NGSS Science and Engineering Practices

 

Precision and accuracy are two ways that scientists think about error. Accuracy refers to how close a measurement is to the true or accepted value. Precision refers to how close measurements of the same item are to each other. Precision is independent of accuracy. That means it is possible to be very precise but not very accurate, and it is also possible to be accurate without being precise. The best quality scientific observations are both accurate and precise.
 
A classic way of demonstrating the difference between precision and accuracy is with a dartboard. Think of the bulls-eye (center) of a dartboard as the true value.
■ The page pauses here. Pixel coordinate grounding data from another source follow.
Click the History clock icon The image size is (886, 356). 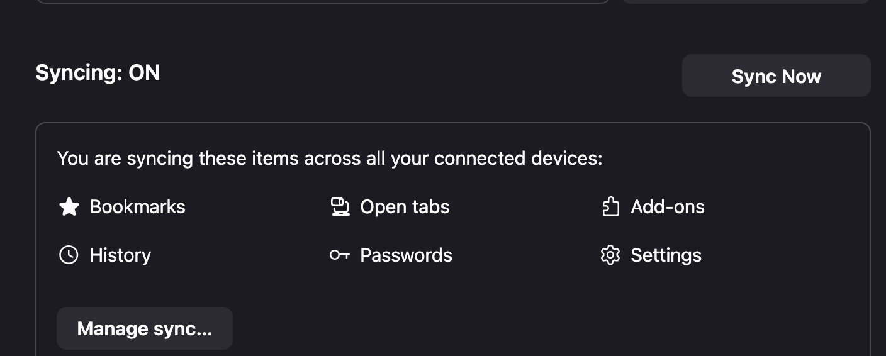pos(69,255)
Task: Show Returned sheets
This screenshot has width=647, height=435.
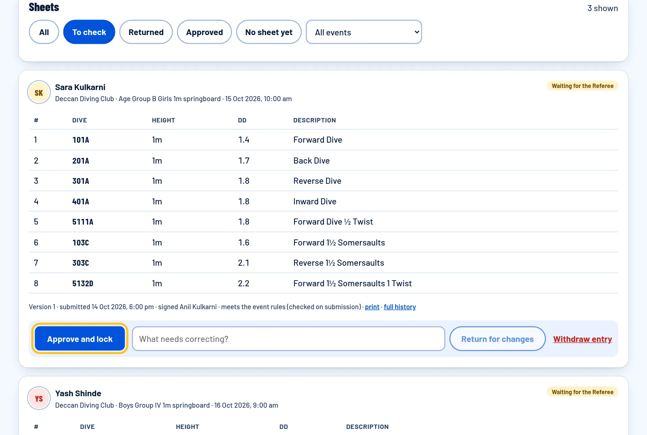Action: pos(146,32)
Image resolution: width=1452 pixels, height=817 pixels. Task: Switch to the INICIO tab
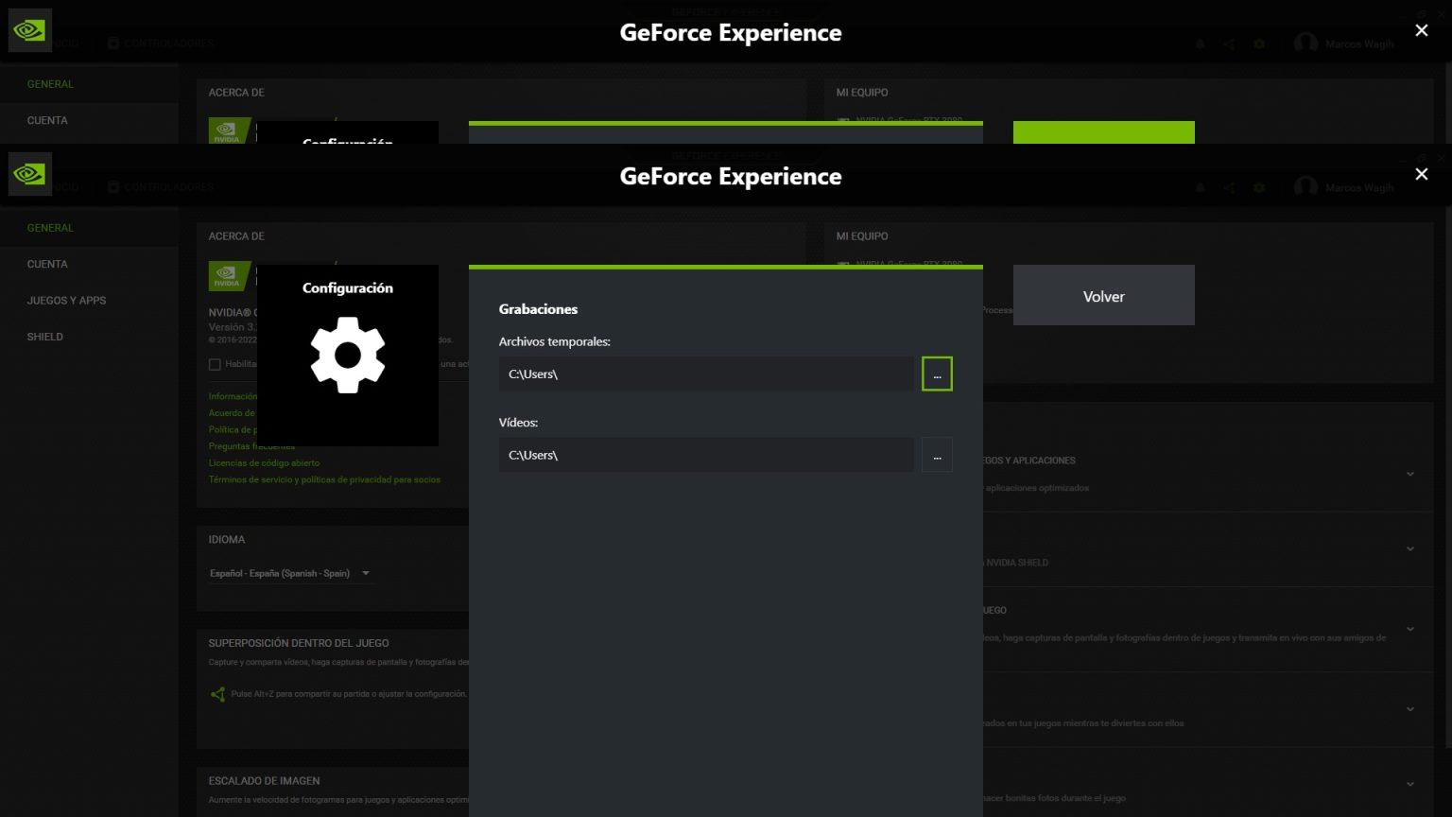pyautogui.click(x=66, y=186)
The closer darts land to the bulls-eye, the more accurate they are. 
  • If the darts are neither close to the bulls-eye, nor close to each other, there is neither accuracy, nor precision (SF Fig. 1.5 A).  
  • If all of the darts land very close together, but far from the bulls-eye, there is precision, but not accuracy (SF Fig. 1.5 B).   
  • If the darts are all about an equal distance from and spaced equally around the bulls-eye there is mathematical accuracy because the average of the darts is in the bulls-eye. This represents data that is accurate, but not precise (SF Fig. 1.5 C). However, if you were actually playing darts this would not count as a bulls-eye!
  • If the darts land close to the bulls-eye and close together, there is both accuracy and precision (SF Fig. 1.5 D).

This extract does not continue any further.